RECORDS PROVIDED
◆ ◆ ◆
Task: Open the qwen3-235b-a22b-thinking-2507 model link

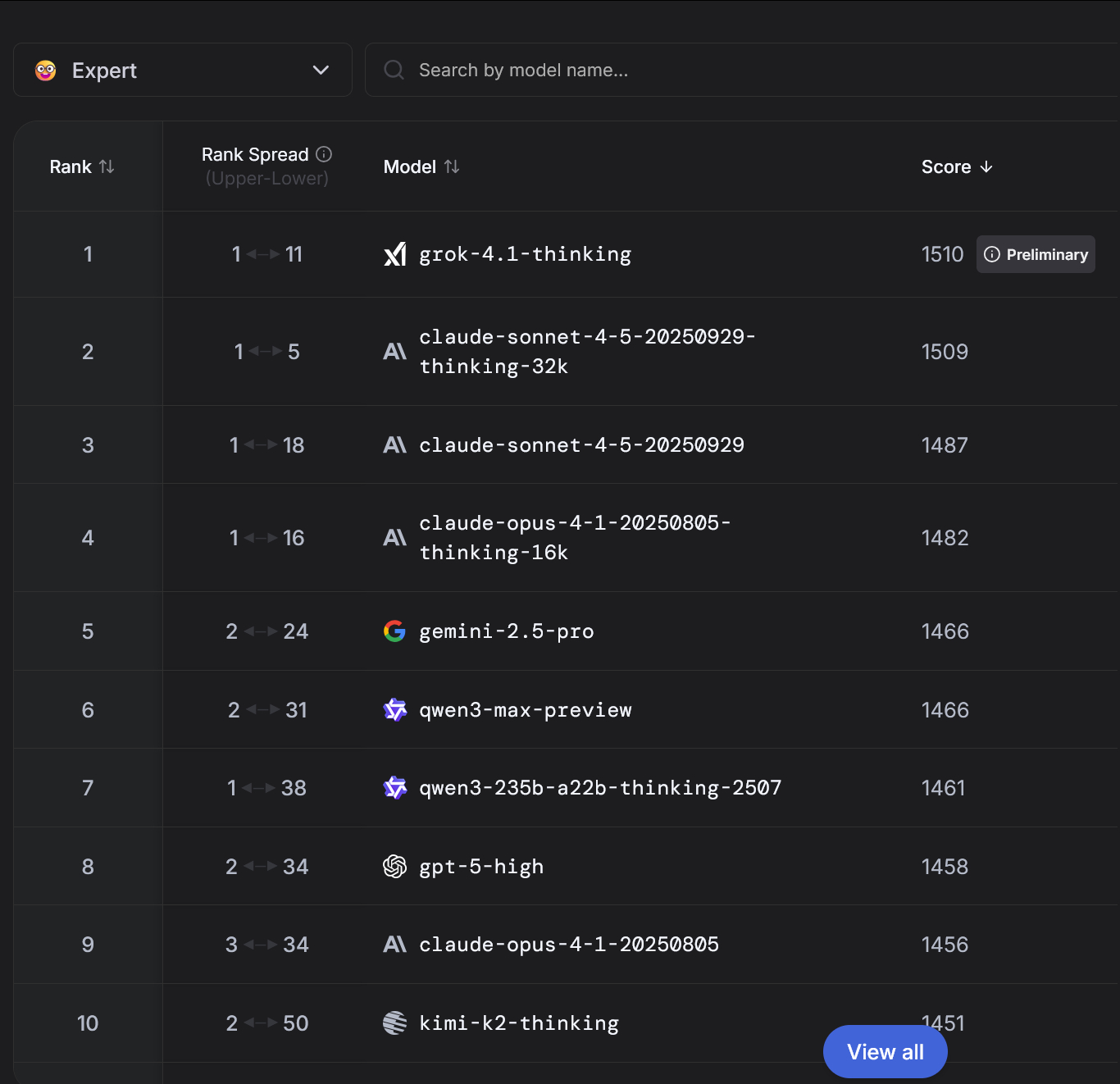Action: tap(600, 788)
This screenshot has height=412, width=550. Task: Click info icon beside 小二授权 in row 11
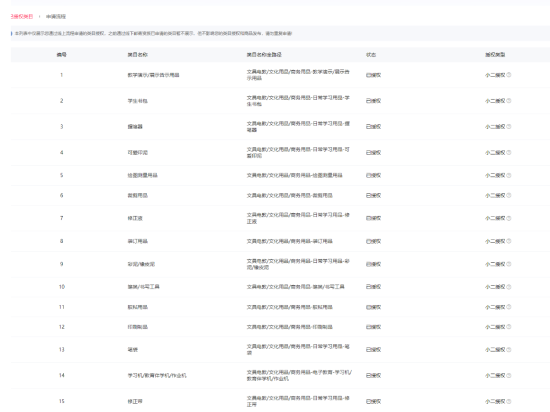(x=509, y=307)
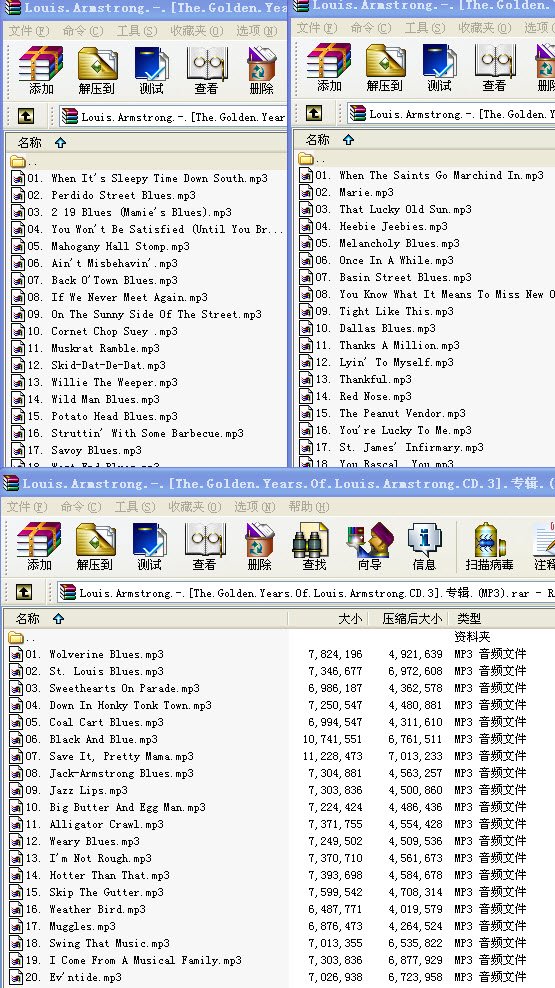Go up one level in CD.3 window
The width and height of the screenshot is (555, 988).
pos(23,592)
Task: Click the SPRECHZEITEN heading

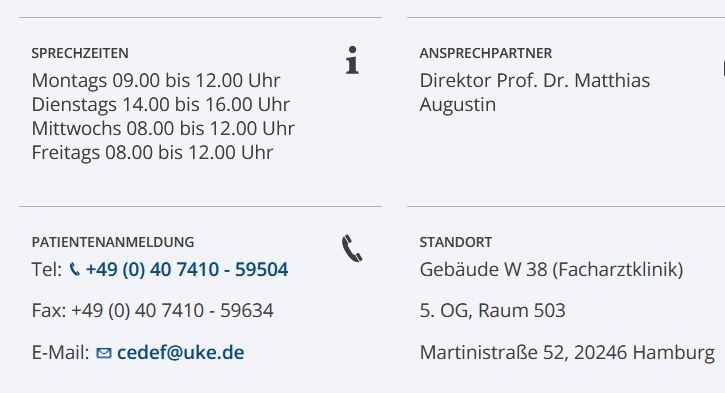Action: coord(80,53)
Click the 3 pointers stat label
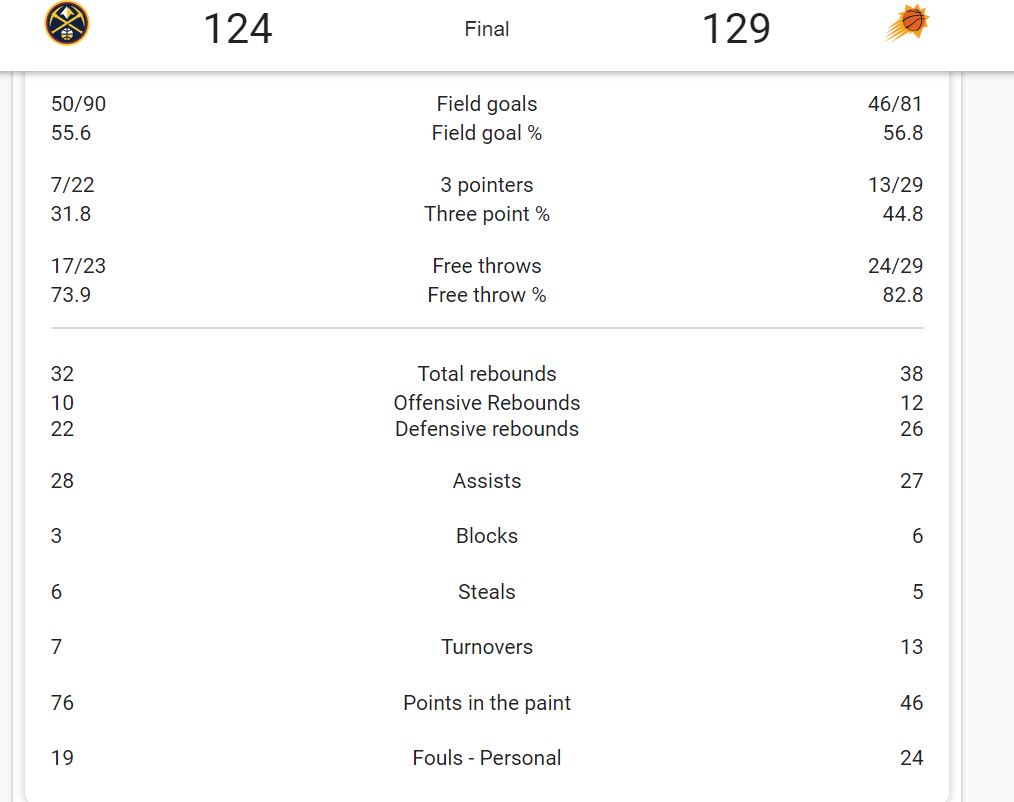The image size is (1014, 802). click(487, 185)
◆ ◆ ◆
Repeat the material verbatim. Do not carry over any picture.

Task: Open the qwen3-235b-a22b-thinking-2507 model link

Action: tap(600, 788)
This screenshot has height=412, width=550. Task: Click info icon beside 小二授权 in row 11
(x=509, y=307)
Go up one level in CD.3 window
The width and height of the screenshot is (555, 988).
pos(23,592)
Task: Click the SPRECHZEITEN heading

Action: coord(80,53)
Click the 3 pointers stat label
The image size is (1014, 802). click(487, 185)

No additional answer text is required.